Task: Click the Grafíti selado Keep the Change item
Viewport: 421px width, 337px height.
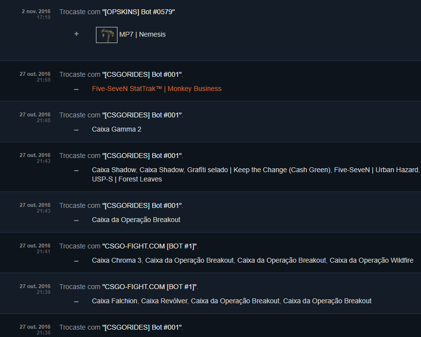Action: click(x=258, y=170)
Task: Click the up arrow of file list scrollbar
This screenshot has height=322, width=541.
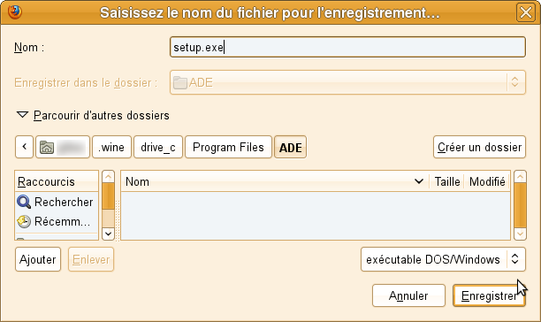Action: (520, 177)
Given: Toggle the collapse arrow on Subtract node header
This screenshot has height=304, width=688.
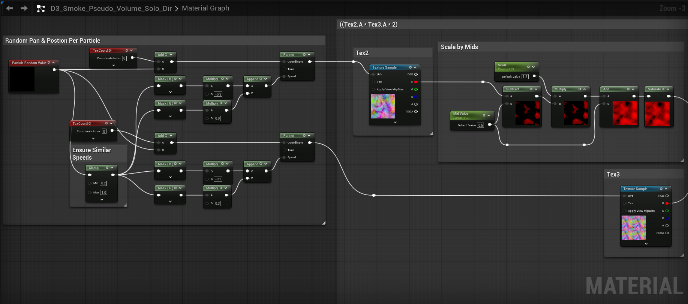Looking at the screenshot, I should [x=536, y=89].
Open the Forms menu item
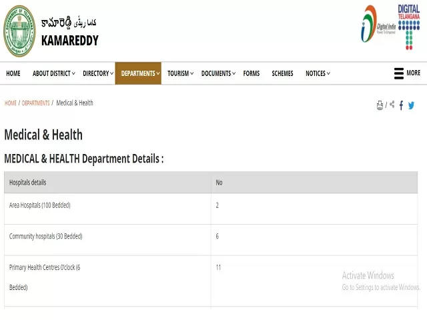 click(252, 73)

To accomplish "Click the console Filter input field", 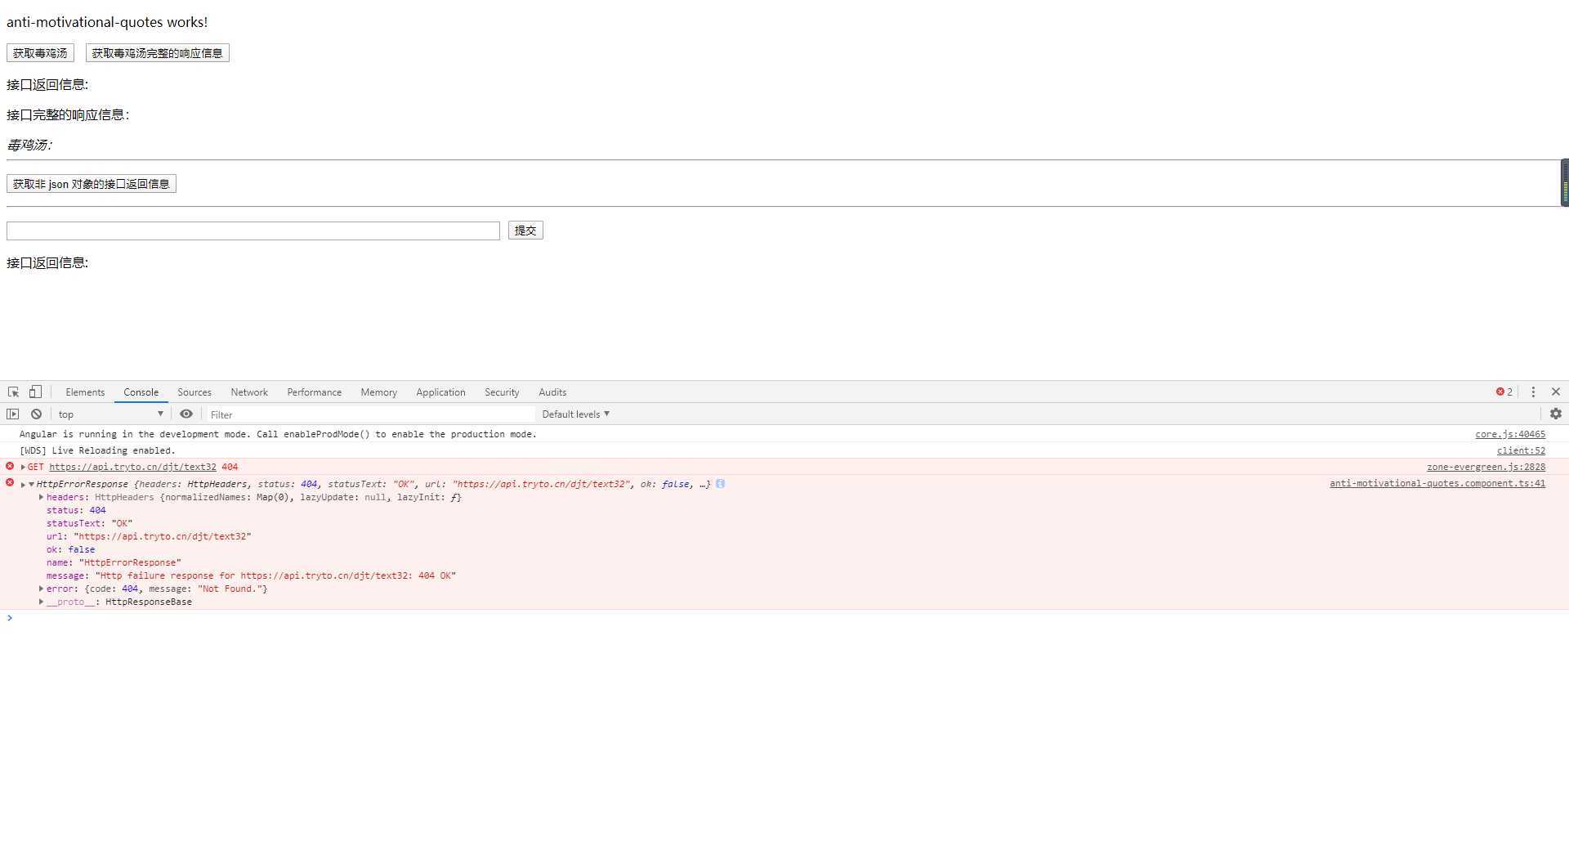I will pyautogui.click(x=369, y=414).
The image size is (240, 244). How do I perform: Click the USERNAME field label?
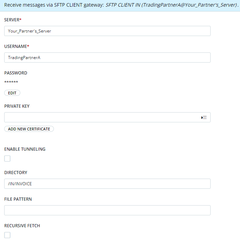point(15,46)
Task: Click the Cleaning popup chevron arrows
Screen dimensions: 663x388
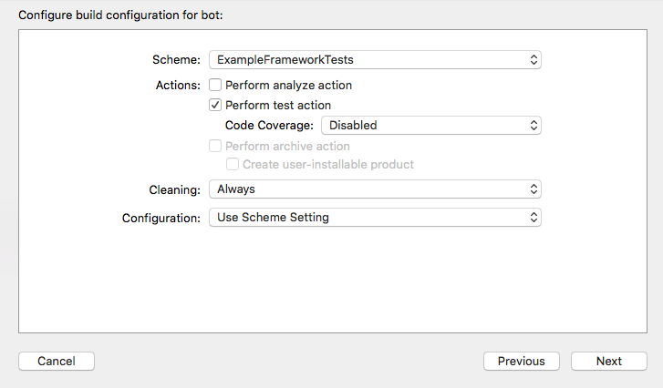Action: pos(534,189)
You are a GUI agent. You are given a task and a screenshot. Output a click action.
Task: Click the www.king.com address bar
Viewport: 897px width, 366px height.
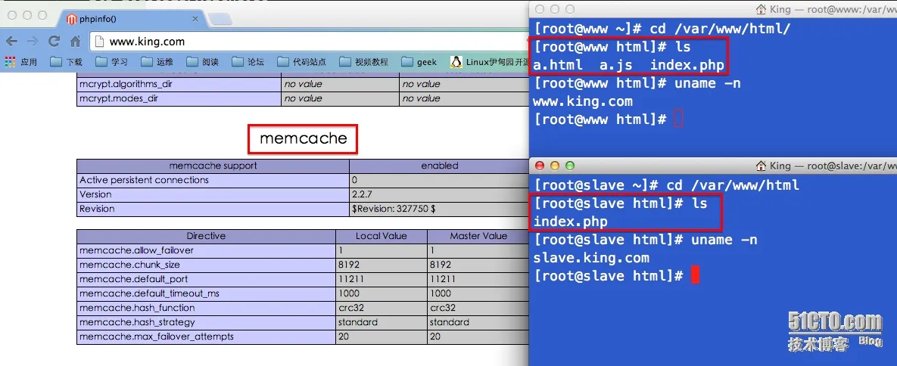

..............................

- **Do this**:
Output as a JSON list of strings the rows starting with the line that contains "Task: Click the up" and going on through the line that contains "click(252, 73)", one string per line, with blank lines left out. Leave the pictures out of the answer.

- **Answer for the task**:
[
  "Task: Click the up arrow of file list scrollbar",
  "This screenshot has height=322, width=541.",
  "Action: (520, 177)",
  "Given: Toggle the collapse arrow on Subtract node header",
  "This screenshot has height=304, width=688.",
  "Looking at the screenshot, I should [x=536, y=89].",
  "Open the Forms menu item",
  " click(252, 73)"
]